- Mahr in 1948
- Born: 7 May 1887 Trent, Tyrol, Austria, Austria-Hungary
- Died: 27 May 1951 (aged 64) Bonn, West Germany
- Known for: Directorship of the National Museum of Ireland

= Adolf Mahr =

Austrian archaeologist and museum director;

Adolf Mahr (7 May 1887 – 27 May 1951) was an Austrian archaeologist, who served as director of the National Museum of Ireland in Dublin in the 1930s, and is credited with advancing the work of the museum substantially.

Mahr became a highly controversial figure in twentieth-century Irish history owing to his early leadership of the Dublin Nazi chapter, and propaganda broadcasting from Germany, and was not allowed to return to his role after the Second World War.

==Life==
===Early life===
Mahr was born in May 1887 in Trent in the southern reaches of the Habsburg Empire. His father, Gustav Johann Mahr (1858–1930), and grandfather, Franz Anton Mahr (1830–1891), were military bandmasters and well-known composers. His mother, Maria Antonia Schroll, like his father, was a German from the Sudetenland. Mahr was brought up as a Roman Catholic, later becoming an atheist, and later still (at least nominally) Protestant.

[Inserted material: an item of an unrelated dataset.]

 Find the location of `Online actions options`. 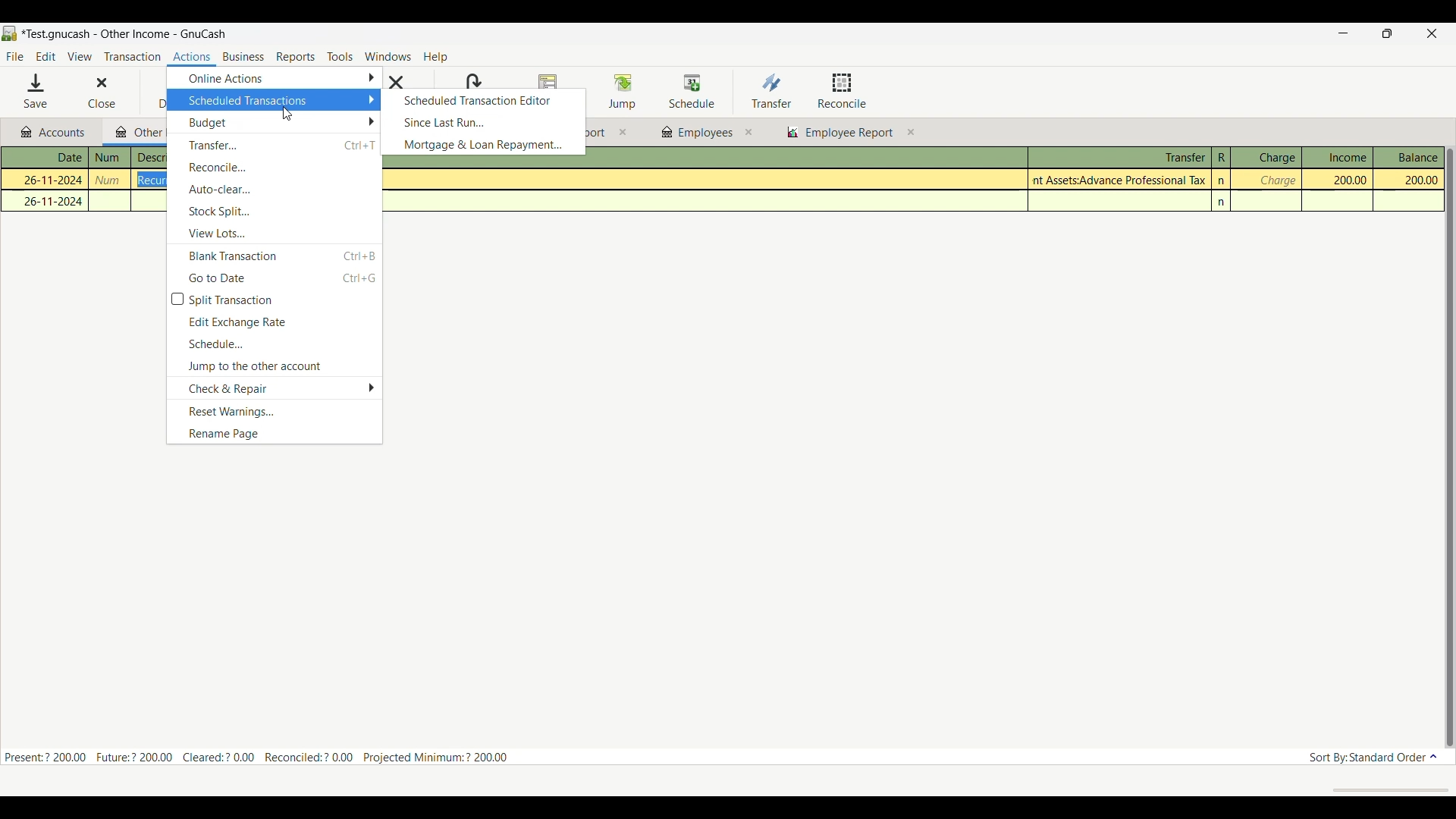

Mahr served in the Austrian Army in 1906, attaining the rank of lieutenant, and then studied geography and prehistory at the University of Vienna, where he also sustained a long-term arm injury while duelling.

===Career===
Mahr went to work for a museum in Linz, Austria's third city, and then the Natural History and Prehistoric Museum of Vienna, where he rose to the ranks of curator and deputy director of a section. His excavation work included early exploration of the salt mine and Iron Age Celtic cemetery at Hallstatt. Mahr arrived in Ireland in 1927 to work as Senior Keeper of (Irish) Antiquities in the National Museum of Ireland in Dublin, succeeding Walther Bremer. Mahr implemented the recommendations of Professor Nils Lithberg on reorganisation of the collections, and otherwise worked to bring order to the museum's holdings. One of his key achievements was the production of a card index of excavations and finds, and he also drove a return to active archaeological dig work, after an interval of decades.

In 1934 Éamon de Valera appointed Mahr as the director of the museum, for which he built an international reputation through creativity and dedication. De Valera was so impressed with his commitment that he wrote him a personal cheque for one excavation project, in Drimnagh, Dublin, for what was then a considerable sum. Notwithstanding his leadership of the local Nazi organisation, Mahr worked with wealthy Jewish donor, Albert Bender of San Francisco, and they exchanged letters over several years.

During a stay for an archaeology congress in Berlin and family visit to Austria in September 1939, he was prevented from returning to Dublin by the Nazi policy of "Heim ins Reich". Fifty other members of the German colony were shipped back to the Fatherland on 11 September 1939. As he could not return to his directorship, he took a leave of absence. At the time, he still expected to be back in Dublin by early 1940.

===Nazism===
As the Nazi Party rose to power in Germany in the 1930s, Mahr joined in 1933 and became the Local Group Leader (Ortsgruppenleiter) of the official Nazi Party in Ireland – the Auslandsorganisation (NSDAP-AO). During his time as Nazi leader he recruited roughly 23 Germans.

In January 1946 Mahr was arrested and accused of being a Nazi spy, with a claim that he used his position as Director of the National Museum to plan Hitler's invasion of Ireland. No formal charges were brought. After his release, Mahr tried to return to his director's position in Ireland, but was not allowed to do so.

===Late life===
Mahr sought to return to his directorship, and the Taoiseach was originally in favour, given his achievements, but there was opposition from Ireland's Head of Military Intelligence, and a vocal TD, James Dillon. In the end, Mahr was left in Germany, but given some pension, and derived some income from occasional lectures. He died of heart failure in Bonn while preparing for a new job, on 27 May 1951.

==Family==
In 1921 Mahr married Maria van Bemmelen (1901–1975), daughter of the Dutch university professor and zoologist Johan Frans van Bemmelen. They had four children, two born in Ireland; all were raised in Dublin in the 1930s, but they were stranded in Germany or German-occupied Austria in September 1939 and were unable to travel back to Ireland, eventually settling down in post-war (West) Germany. His marriage deteriorated from 1941. One daughter (Ingrid) later moved back to Ireland for a time. The eldest daughter, Hilde, is the subject of Chapter 7, "Hilde's Journey 1945", in Mullins' book on Adolf Mahr. It describes how the 18-year-old girl, in the attempt to re-unite her parents, "comes through a defeated Germany, a land in ruins, to safety".